**EXERCISE INSTRUCTIONS**
Set down the following lines exactly as they appear.

**EXTRACTED RECORDS**
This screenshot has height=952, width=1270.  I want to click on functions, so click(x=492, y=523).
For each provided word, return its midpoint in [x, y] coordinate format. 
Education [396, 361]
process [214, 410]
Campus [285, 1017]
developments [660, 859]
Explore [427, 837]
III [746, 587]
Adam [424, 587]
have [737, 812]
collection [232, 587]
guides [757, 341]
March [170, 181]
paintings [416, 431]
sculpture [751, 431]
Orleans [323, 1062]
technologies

**THE COMPLETED TASK**
This screenshot has height=952, width=1270.  I want to click on functions, so click(x=492, y=523).
For each provided word, return its midpoint in [x, y] coordinate format. 
Education [396, 361]
process [214, 410]
Campus [285, 1017]
developments [660, 859]
Explore [427, 837]
III [746, 587]
Adam [424, 587]
have [737, 812]
collection [232, 587]
guides [757, 341]
March [170, 181]
paintings [416, 431]
sculpture [751, 431]
Orleans [323, 1062]
technologies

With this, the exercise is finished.